/Time-Series-ARIMA-XGBOOST-RNN

Time series forecasting for individual household power prediction: ARIMA, xgboost, RNN

Primary LanguagePython

Time Series Prediction for Individual Household Power

Dateset: https://archive.ics.uci.edu/ml/datasets/individual+household+electric+power+consumption

The data was collected with a one-minute sampling rate over a period between Dec 2006 and Nov 2010 (47 months) were measured. Six independent variables (electrical quantities and sub-metering values) a numerical dependent variable Global active power with 2,075,259 observations are available. Our goal is to predict the Global active power into the future.

Here, missing values are dropped for simplicity. Furthermore, we find that not all observations are ordered by the date time. Therefore we analyze the data with explicit time stamp as an index. In the preprocessing step, we perform a bucket-average of the raw data to reduce the noise from the one-minute sampling rate. For simplicity, we only focus on the last 18000 rows of raw dataset (the most recent data in Nov 2010).

A list of python files:

  • Gpower_Arima_Main.py : The executable python program of a univariate ARIMA model.
  • myArima.py : implements a class with some callable methods used for the ARIMA model.
  • Gpower_Xgb_Main.py : The executable python program of a tree based model (xgboost).
  • myXgb.py : implements some functions used for the xgboost model.
  • lstm_Main.py : The executable python program of a LSTM model.
  • lstm.py : implements a class of a time series model using an LSTMCell. The credit should go to https://github.com/hzy46/TensorFlow-Time-Series-Examples/blob/master/train_lstm.py
  • util.py : implements various functions for data preprocessing.
  • Exploratory_analysis.py : exploratory analysis and plots of data.
+ Environment : Python 3.6, TensorFlow1.4.

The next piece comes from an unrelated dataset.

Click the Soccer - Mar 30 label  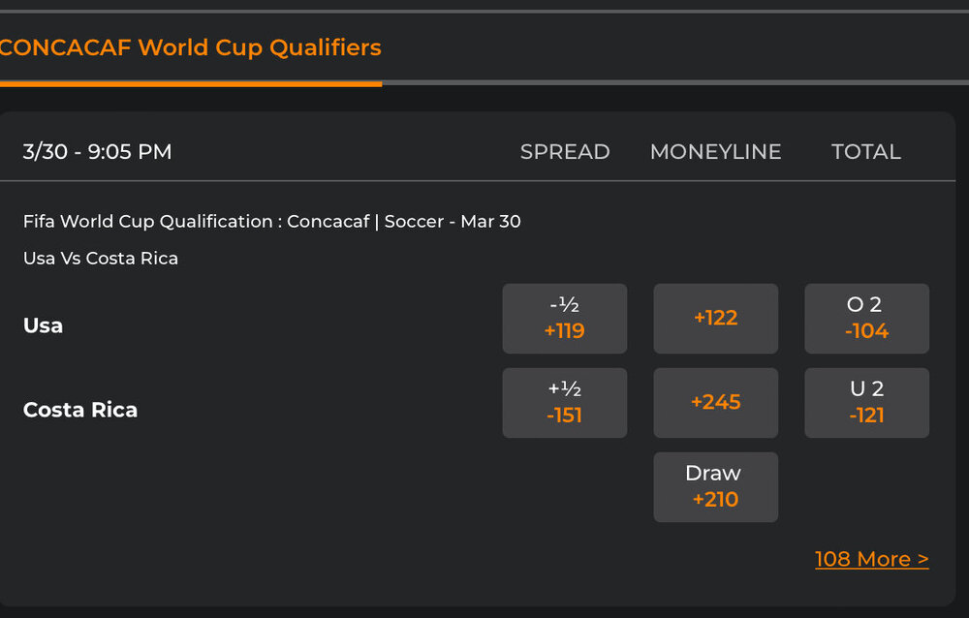(x=453, y=222)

Here, I used 3 different approaches to model the pattern of power consumption.

  • Univariate time series ARIMA.(30-min average was applied on the data to reduce noise.) onestep dynamic forecast
  • Regression tree-based xgboost.(5-min average was performed.) xgbManual
  • Recurrent neural network univariate LSTM (long short-term memoery) model. (15-min average was performed to reduce the noise.) predict_result

Possible approaches to do in the future work:

(i) Dynamic Regression Time Series Model

Given the strong correlations between Sub metering 1, Sub metering 2 and Sub metering 3 and our target variable, these variables could be included into the dynamic regression model or regression time series model.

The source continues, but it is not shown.